Afterparty(85)
Siobhan is half undressed and halfway to oblivion.
I don’t even get what they’re doing at first; it’s like a live reenactment of a semi-abstract painting with limbs protruding at angles that don’t make anatomical sense. Missy Rogers and Kyra, who is in so-called ballet with me, are at the center of it, Missy having finally found someone glad to kiss her back. Everyone seems happy to kiss everyone back, sharing what looks to be a monster joint—hash, maybe? Maybe something I don’t recognize and probably ought to avoid.
Siobhan extricates herself, a disembodied arm rises from behind her to push her up, and she hands me the joint and watches as I take a hit. It’s harsh, and the roof of my mouth feels charred.
I say, “What is this?”
She says, “You don’t want to know. I thought you weren’t coming.”
“I said I was coming. We were supposed to be dancing downstairs. Don’t you remember?”
“Just saying.”
I say, “I’m here, aren’t I? Where’s your shirt?”
There are people and coats and bottles everywhere. There’s a cat eating something off the carpet by the bed.
“Why do you always care about my shirt?” she says. “You’re not my mother. Hell, my mother’s barely my mother.”
“Why is everybody walking around with half their clothes off?”
Siobhan looks puzzled. “Games. Strip poker in Ian’s suite. Truth or dare. Fun.”
Just then, Paulina, standing on the bed, pops a bottle and jumps up and down until one side of the mattress hits the floor and the pile of coats slides onto the rug. Siobhan says, “Why don’t you just—wait! Where are you going with that?”
Assorted pills are the that. That thing local news stations say misguided teens do with a jumble of random, unidentified pills in festive candy bowls passed hand-to-hand at parties—that thing that we don’t do? Apparently, at Afterparty, we do.
“Do you even know what kind of pill that is?” I bat it out of her hand. Then I go scrambling after it, so I won’t be responsible for the death or the out of body experience of the cat.
I’m thinking that I’ll get a shirt on her, something over the lavender bra and the black skirt, and I’ll get her out of the suite. I’ll get a shirt on her and we’ll freaking dance. We’ll be Afterparty girls dancing that long-planned dance and it’ll be freaking fun.
I’m thinking that I have no doubt been rendered psychotic by assorted substances if I think that’s what’s going to happen.

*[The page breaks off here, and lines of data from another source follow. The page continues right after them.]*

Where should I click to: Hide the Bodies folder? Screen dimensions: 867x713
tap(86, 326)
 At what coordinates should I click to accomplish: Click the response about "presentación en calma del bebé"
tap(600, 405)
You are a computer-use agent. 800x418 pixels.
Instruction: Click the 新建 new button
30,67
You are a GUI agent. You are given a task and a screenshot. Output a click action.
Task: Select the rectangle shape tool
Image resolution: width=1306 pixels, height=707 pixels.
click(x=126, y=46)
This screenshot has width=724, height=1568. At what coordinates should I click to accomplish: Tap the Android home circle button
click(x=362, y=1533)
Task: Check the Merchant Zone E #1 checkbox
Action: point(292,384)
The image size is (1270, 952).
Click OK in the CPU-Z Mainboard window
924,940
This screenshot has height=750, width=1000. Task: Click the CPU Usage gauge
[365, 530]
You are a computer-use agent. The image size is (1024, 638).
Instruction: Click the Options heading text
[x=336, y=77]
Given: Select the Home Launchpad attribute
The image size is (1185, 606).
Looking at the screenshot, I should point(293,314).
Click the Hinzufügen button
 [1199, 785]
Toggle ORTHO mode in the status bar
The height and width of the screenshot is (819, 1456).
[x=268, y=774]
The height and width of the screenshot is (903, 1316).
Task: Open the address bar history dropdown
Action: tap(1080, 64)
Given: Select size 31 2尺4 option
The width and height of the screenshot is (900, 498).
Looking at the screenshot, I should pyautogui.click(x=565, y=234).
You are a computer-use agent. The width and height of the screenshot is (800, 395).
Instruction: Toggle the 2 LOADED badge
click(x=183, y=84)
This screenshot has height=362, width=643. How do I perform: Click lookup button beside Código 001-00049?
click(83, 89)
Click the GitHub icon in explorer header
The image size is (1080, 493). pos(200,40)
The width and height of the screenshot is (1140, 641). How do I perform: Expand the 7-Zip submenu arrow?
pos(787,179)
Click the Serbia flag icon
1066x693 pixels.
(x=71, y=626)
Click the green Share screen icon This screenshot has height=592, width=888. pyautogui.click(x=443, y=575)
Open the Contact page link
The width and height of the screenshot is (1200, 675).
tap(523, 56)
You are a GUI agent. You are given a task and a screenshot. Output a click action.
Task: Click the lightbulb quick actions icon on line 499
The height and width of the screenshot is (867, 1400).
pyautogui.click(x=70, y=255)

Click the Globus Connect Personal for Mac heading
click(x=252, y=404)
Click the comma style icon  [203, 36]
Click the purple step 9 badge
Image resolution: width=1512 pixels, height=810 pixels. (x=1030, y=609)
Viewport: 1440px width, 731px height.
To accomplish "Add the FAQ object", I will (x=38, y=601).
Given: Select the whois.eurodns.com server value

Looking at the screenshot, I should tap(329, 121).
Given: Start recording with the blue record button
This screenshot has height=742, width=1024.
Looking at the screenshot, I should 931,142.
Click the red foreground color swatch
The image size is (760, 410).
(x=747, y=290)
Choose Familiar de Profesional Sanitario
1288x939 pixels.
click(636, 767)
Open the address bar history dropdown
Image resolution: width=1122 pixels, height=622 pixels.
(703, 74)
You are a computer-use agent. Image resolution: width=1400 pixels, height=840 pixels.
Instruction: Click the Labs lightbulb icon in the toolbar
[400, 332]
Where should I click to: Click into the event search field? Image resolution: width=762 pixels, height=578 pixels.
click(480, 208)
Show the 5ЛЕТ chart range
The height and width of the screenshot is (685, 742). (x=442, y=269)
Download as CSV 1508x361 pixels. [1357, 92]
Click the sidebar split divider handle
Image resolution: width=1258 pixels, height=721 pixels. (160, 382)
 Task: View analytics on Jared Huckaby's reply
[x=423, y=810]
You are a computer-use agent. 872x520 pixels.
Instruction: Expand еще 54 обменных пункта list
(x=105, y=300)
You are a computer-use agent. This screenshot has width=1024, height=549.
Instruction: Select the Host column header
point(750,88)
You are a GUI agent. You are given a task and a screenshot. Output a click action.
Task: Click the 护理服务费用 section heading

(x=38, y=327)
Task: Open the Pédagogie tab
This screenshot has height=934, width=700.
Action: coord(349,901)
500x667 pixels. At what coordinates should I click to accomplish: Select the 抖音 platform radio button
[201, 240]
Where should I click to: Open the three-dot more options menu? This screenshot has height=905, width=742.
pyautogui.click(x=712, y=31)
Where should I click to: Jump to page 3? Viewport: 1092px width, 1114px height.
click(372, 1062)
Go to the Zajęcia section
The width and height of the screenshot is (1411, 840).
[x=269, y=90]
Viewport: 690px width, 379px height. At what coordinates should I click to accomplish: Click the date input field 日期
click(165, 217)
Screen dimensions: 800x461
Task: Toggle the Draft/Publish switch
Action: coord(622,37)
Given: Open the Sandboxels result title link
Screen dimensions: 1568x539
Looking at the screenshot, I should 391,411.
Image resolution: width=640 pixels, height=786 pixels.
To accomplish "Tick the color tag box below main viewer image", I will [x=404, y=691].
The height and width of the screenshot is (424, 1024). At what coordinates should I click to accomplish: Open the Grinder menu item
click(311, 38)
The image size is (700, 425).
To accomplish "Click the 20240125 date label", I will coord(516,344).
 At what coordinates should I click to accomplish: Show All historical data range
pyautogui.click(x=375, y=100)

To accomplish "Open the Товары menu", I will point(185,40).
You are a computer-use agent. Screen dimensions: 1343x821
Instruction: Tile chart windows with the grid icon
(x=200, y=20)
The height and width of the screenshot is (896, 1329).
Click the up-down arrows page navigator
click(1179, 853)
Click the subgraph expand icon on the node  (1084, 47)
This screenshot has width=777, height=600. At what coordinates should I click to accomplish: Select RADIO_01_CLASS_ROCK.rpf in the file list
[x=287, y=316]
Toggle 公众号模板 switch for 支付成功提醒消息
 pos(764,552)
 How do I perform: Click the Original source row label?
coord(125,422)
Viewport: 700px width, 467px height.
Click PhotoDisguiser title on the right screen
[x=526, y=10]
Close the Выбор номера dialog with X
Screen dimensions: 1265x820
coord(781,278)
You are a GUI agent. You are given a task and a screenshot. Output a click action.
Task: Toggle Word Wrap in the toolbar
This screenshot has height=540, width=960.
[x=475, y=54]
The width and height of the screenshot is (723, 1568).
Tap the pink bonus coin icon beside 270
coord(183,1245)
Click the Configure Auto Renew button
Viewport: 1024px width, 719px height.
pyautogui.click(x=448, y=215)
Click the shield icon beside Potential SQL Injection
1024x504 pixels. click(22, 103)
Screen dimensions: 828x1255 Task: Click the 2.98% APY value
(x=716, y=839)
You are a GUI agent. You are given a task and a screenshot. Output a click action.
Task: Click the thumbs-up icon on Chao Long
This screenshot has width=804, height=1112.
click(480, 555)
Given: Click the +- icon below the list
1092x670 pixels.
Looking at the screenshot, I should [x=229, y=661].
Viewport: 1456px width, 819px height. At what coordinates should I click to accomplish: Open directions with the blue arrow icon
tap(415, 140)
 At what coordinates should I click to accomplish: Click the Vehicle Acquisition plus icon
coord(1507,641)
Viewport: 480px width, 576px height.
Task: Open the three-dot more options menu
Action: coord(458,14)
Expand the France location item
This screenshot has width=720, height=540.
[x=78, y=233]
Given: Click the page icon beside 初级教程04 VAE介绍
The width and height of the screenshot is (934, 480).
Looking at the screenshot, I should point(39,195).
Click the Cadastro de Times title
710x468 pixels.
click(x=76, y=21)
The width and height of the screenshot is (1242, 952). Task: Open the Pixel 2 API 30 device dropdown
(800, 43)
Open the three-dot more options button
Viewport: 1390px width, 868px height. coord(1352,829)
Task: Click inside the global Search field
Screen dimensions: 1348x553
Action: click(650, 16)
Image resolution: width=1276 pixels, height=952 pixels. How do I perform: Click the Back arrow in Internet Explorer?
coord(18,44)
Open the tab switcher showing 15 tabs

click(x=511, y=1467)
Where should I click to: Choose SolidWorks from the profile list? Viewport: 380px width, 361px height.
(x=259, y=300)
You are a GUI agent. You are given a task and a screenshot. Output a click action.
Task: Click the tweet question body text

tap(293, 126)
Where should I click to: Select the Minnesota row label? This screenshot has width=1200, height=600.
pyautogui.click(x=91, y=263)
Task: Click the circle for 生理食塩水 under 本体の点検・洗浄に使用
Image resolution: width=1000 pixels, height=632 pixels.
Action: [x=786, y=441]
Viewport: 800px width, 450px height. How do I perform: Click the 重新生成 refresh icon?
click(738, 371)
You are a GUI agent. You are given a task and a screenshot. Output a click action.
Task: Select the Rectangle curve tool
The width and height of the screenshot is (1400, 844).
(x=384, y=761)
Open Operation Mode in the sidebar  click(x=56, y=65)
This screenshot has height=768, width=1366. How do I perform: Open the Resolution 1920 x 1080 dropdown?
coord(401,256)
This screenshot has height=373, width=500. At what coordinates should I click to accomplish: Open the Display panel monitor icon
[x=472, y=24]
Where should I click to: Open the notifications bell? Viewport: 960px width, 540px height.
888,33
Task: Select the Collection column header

“Shut up, Mommy,” she says in a weird voice. “Look, here comes Daddy in half a suit.”
Apparently Dylan is following me up and down the halls of the Camden.
“Aren’t you going to kiss your boyfriend?” Siobhan says. “Aren’t you going to go, Oh, baby, let’s stay together forever and ever. No, let’s break up. No, let’s stay together. No, let’s break up.”
Dylan says, “Can we make this stop?” And then, “Shit. Is that guy shooting up?”
There’s a guy on the sill of a black, painted-shut window, and unless he’s busy staving off a diabetic coma with a whole lot of insulin, yes, he is.
Dylan says, “Emma, you need to get out of here. Will you please, for one second, let me help you out?”
“Stop following me! And you’re not who I’d turn to for help.”
He says, “Open your eyes.”
My open eyes are blinking and they sting a lot.
“What, is the happy couple having a widdle pwoblem?” Siobhan croons.
“Shut up, Sib,” Dylan says, and he heads toward a little settee with carved wooden arms in the back of the room. I could resist if I wanted to, I could break free of the loose grasp, but I go with him, sitting pressed against him, aware of my breath, my heartbeat, my pulse, the joint-induced burning sensation at the back of my throat.
He holds my face and he says, “You don’t hate me, right?”
“No. But you still suck.”
“I know,” he says. “You too. You were the virgin and I was the check mark?”
“Fuck and leave for college? That’s what was going on?”
“No.”
And then yes. In a smoky room with people in it, and the only feeling I feel is the intensity of wanting it, pushed harder against the wooden arm of the settee, no room, and here I am with him, in a completely private embrace, only in public, and on the other side of him, Siobhan, her hands under his shirt, her mouth on his mouth, a hand on my breast, I don’t know whose. Crammed against the arm, trying to rise, and Dylan saying, “Shit, Siobhan! Get off me!”
But she doesn’t get off until he pushes her off.
“Get over him!” she spits at me. “You can’t trust him. I’m the one who made you. Not him. But you just won’t listen.”
She looks crazy, hysterical crazy. Screaming and grabbing at my arm as I pull away.
Siobhan says, “Nothing got better! Don’t you get it? Everything got worse. You can’t rely on anybody. Stupid William! It was supposed to get better, but everything keeps getting worse. And you know what that means.” Then she yells, “I’m going on the roof! Who’s coming on the roof?”
Paulina pushes open the glass-paned door to the balcony. The air is laced with cold and rain.